I've already b&m'ed about it....
[https://news.ycombinator.com/item?id=10526573](https://news.ycombinator.com/item?id=10526573)
[https://news.ycombinator.com/item?id=10526551](https://news.ycombinator.com/item?id=10526551)

TLDR There are too many different rules and regulation regarding how, when, at
what rate and why and on what VAT should be collected and these local
regulations have some many caveats that it very difficult to be 100% compliant
locally not to mention globally within the EEA market. Add to that the fact
that you have various VAT exemption rules that govern when and how businesses
and individuals can become VAT exempt (e.g. small businesses, non-profits,
charities, disabled or terminally ill individuals, etc.) and you get a
steaming pile of horse shit.

------
mesozoic
They both also need to clear up basic fraud from 3rd party sellers on their
platform selling fake or similar products by taking over previous
listings/reviews.

------
rebootthesystem
I don't know how this works with eBay but can tell you what the issue is with
Amazon US.

In simple terms they are pulling a fast one by making third party vendors
responsible for sales tax. Amazon benefit from vendors who ignore this by
having a marketplace where buyers can avoid sales tax, which can amount to a
significant chunk of change.

Why do vendors avoid it? Well, it isn't necessarily because they want to
defraud the government. It's because of how ridiculously complex the system
can become.

If Amazon were responsible for the collection and payment of sales tax it
would be super easy. They make the sale, collect the money, have the data and
can automate the entire thing.

What does it look like for third party vendors using FBA?

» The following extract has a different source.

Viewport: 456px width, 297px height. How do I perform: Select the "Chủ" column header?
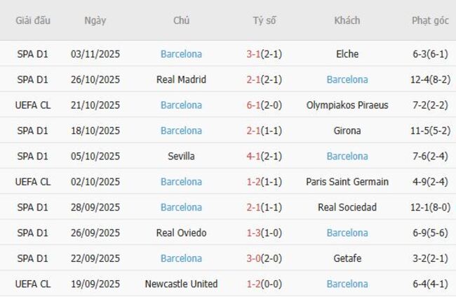tap(181, 20)
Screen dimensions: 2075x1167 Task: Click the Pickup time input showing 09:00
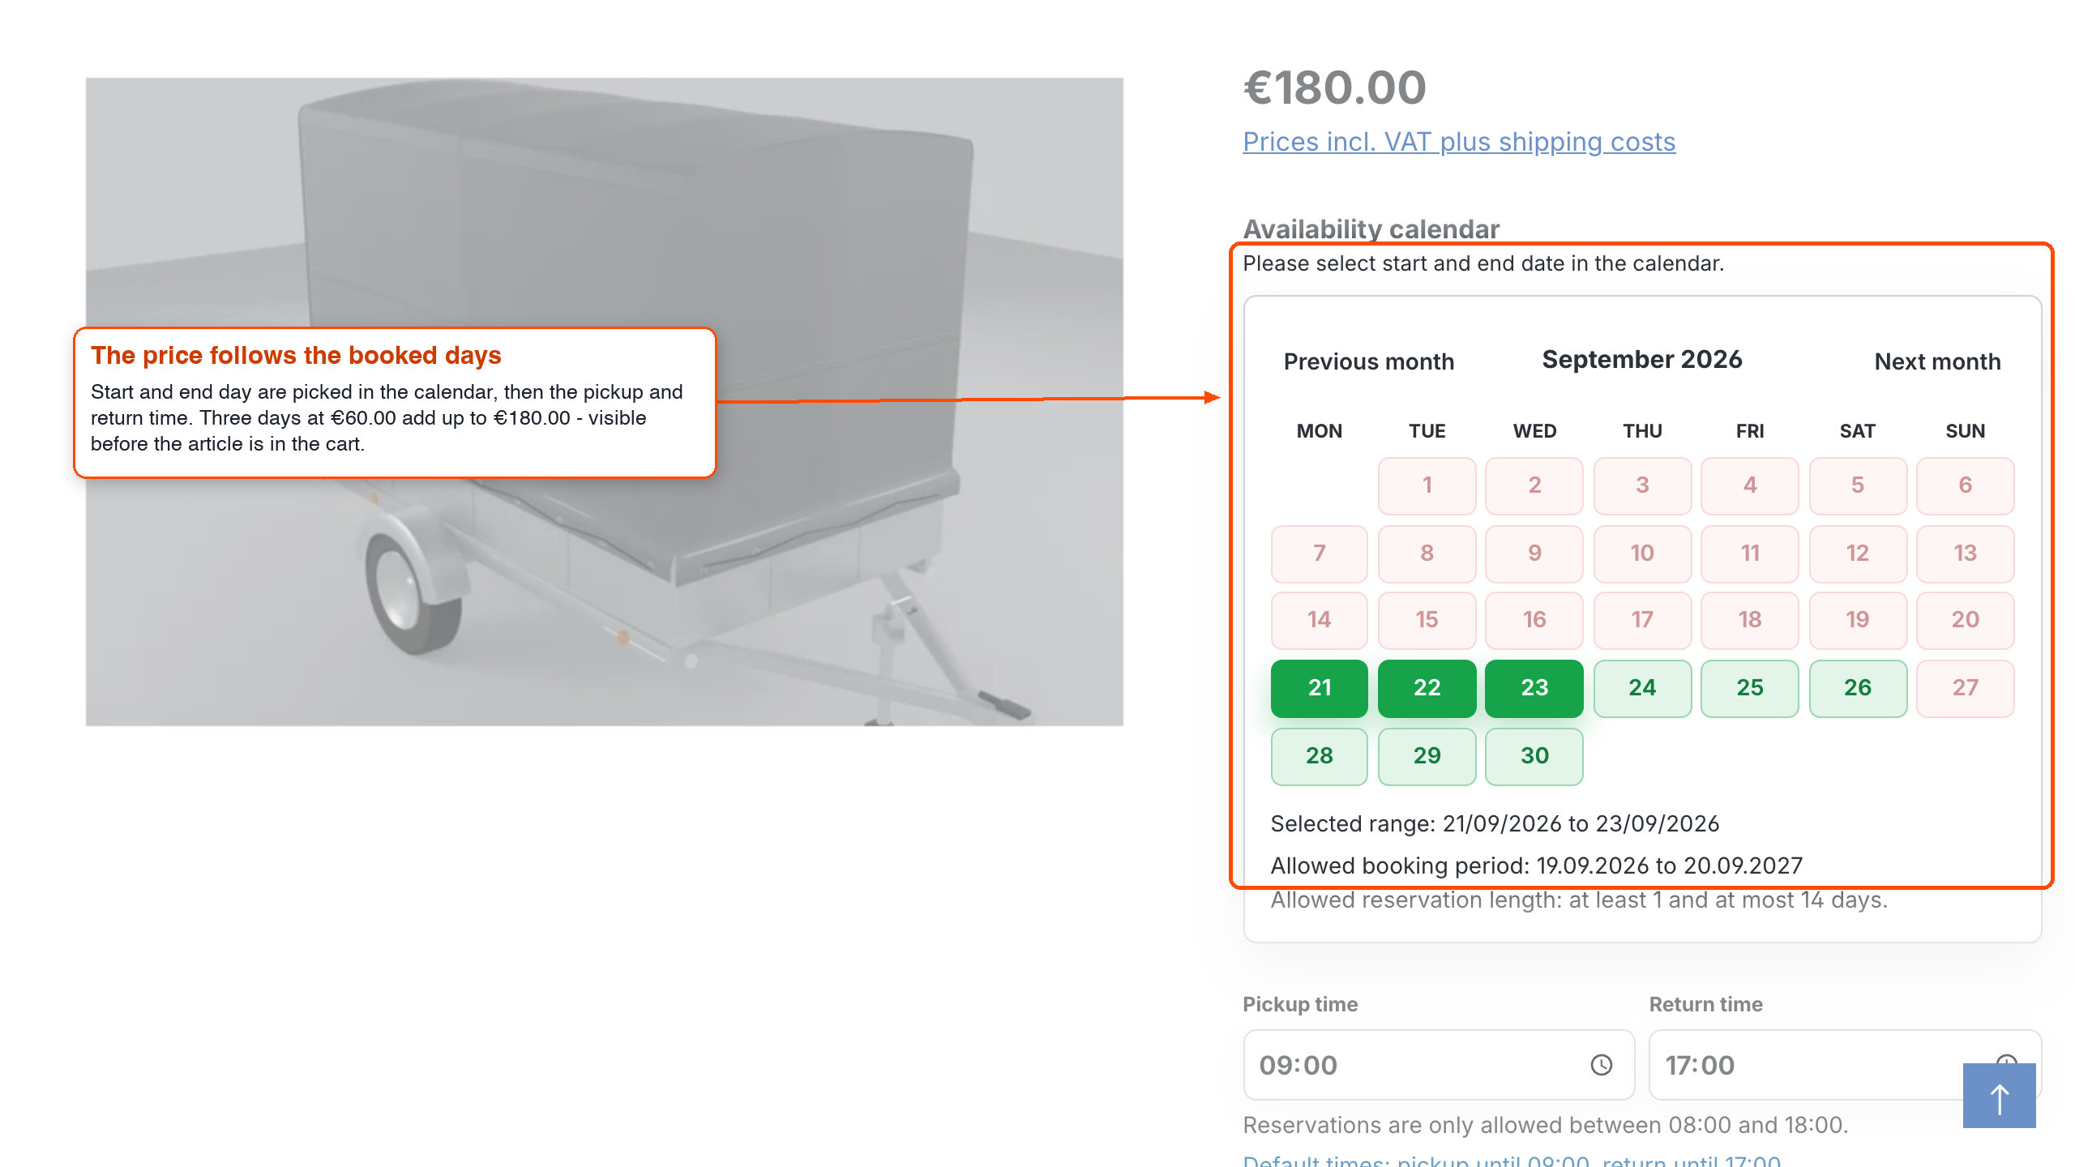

Well, let's say you have a business registered in, Nevada. No state sales tax
there. However, by selling through Amazon and using FBA you now have to be
aware of something called "nexus".

If your little box containing your widget is located and shipped from an
Amazon warehouse located in California you now have to register in California,
obtain a resale permit, collect, file and pay sales tax in that state. And, of
course, you have to do the same with every state where Amazon has a warehouse.
I think the number is somewhere around 16 states. In other words, it's a mess
and a nightmare.

Amazon could make this super easy by collecting, filing and paying sales tax
themselves but, for some strange reason, they've managed to convince
government folk that THEY are not the sellers. This, of course, is ridiculous.
Amazon allows businesses to list and sell on their platform but it is no
different from selling to Walmart. Amazon has total control over absolutely
everything. In that sense it isn't like eBay at all where you truly are the
seller.

BTW, as I understand it, the whole business of "nexus" connected to Amazon
warehouse locations is still something that has not been fully sorted in law.
I've read opinions on the side of single state nexus (meaning, you are only
responsible for sales taxes where your business has is located and nowhere
else) as well as the exact opposite case where you have to register, collect,
file and pay on every state your product is stocked at an Amazon warehouse.

It's a mess.

------
steaminghacker
VAT question for anyone.

I sell apps on Google play from the UK. Google keep the VAT even for UK sales.
According to my accountant they shouldn't do this. If they're paying the VAT
on my behalf, where's my paperwork because (1) can they do this and (2) when i
book sales, according to HMRC, i owe the VAT which i haven't received.

this all started since this EU VAT change.

any ideas?